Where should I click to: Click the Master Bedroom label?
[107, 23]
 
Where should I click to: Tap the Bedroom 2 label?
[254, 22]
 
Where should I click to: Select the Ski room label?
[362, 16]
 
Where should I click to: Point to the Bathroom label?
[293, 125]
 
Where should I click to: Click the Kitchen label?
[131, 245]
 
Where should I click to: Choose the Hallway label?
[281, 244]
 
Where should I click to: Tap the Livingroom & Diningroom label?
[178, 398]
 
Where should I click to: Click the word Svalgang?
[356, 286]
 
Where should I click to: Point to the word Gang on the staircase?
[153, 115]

### The exercise
Reproduce all of the items above word for word, in the same order.

### Completed task
Where should I click to: Click the Master Bedroom label?
[107, 23]
 
Where should I click to: Tap the Bedroom 2 label?
[254, 22]
 
Where should I click to: Select the Ski room label?
[362, 16]
 
Where should I click to: Point to the Bathroom label?
[293, 125]
 
Where should I click to: Click the Kitchen label?
[131, 245]
 
Where should I click to: Choose the Hallway label?
[281, 244]
 
Where should I click to: Tap the Livingroom & Diningroom label?
[178, 398]
 
Where should I click to: Click the word Svalgang?
[356, 286]
 
Where should I click to: Point to the word Gang on the staircase?
[153, 115]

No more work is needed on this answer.